Le Parlement européen a annoncé le 5 novembre 2019, qu’il « devrait donner son feu vert aux accords d’importation avec les États-Unis sur la viande bovine de haute qualité ». Dans ses premières recommandations (1), la Comagri a approuvé largement (33 pour, 7 contre et 3 abstentions) un accord négocié cet été, par la Commission européenne avec les États-Unis et les principaux fournisseurs étrangers de bœuf, baptisé « Panel Hormones ».

Bruxelles faisait part le 14 juin « un accord de principe avec les États-Unis et d’autres pays fournisseurs importants, selon lequel 35 000 tonnes du contingent concerné seront attribuées aux États-Unis, échelonnées sur une période de sept ans, la quantité restante étant disponible pour tous les autres exportateurs ». « Le contingent actuel de 45 000 tonnes de viande bovine restera inchangé, mais la part américaine passera progressivement, sur une période de sept ans, de 18 500 à 35 000 tonnes », détaille le communiqué.

Quelle est la suite ?

Les avis de la commission de l’agriculture vont être transmis à l’INTA, en charge du dossier. Son vote est attendu entre la fin de novembre et le début de décembre. L’accord reste pour l’heure en suspens mais « la probabilité d’une approbation est forte », estime Éric Andrieu, eurodéputé français sur Ouest-France le 7 novembre dernier. « Les producteurs de viande bovine, qui sont positionnés en France sur des modèles extensifs, ne sont pas défendus par Bruxelles à cause de sa vision très libérale en matière agricole. Nous sommes en train de sacrifier nos territoires ruraux. »

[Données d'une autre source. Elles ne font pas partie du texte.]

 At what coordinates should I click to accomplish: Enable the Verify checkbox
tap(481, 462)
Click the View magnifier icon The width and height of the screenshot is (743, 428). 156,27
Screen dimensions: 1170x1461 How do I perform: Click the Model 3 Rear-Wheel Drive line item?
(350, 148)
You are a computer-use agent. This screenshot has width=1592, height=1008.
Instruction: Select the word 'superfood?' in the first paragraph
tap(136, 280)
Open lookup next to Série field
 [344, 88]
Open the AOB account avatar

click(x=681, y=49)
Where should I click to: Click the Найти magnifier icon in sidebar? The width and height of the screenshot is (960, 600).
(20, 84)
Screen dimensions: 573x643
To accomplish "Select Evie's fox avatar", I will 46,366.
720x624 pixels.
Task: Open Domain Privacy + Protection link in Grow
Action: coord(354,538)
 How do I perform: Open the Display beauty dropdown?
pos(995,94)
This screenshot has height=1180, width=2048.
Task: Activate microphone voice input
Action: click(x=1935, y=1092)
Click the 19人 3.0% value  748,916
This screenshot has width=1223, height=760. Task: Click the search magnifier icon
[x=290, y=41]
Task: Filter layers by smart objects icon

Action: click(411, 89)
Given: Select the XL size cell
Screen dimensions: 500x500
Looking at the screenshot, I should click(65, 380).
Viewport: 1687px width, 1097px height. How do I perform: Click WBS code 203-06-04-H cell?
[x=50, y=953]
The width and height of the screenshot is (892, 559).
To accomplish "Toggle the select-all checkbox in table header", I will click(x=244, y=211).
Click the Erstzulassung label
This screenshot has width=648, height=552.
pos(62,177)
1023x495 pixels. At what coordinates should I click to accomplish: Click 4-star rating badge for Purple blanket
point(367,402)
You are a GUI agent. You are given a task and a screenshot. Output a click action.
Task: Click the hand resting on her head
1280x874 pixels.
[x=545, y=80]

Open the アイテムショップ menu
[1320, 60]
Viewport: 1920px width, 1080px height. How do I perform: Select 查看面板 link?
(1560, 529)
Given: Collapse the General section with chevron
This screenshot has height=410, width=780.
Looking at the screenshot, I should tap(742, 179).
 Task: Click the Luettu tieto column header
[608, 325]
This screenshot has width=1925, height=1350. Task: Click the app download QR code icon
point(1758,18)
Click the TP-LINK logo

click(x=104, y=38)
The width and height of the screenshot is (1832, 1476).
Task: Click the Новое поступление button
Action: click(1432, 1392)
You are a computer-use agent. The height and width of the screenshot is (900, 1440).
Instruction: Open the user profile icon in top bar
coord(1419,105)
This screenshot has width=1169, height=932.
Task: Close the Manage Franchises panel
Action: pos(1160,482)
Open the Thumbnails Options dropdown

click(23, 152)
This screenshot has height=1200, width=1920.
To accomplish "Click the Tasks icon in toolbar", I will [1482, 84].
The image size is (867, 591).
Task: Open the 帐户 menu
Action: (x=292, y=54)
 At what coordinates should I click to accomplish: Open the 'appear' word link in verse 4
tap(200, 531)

« C’est un nouveau “cadeau” sur le dos des éleveurs bovins français et européens, que les institutions européennes sont sur le point de faire aux exportateurs de viandes bovines américains ! » lançait la Fédération nationale bovine (FNB) dans un communiqué de presse sur le sujet, le 17 octobre dernier.

Lucie Pouchard

(1) à l’intention de la Commission du commerce international (INTA).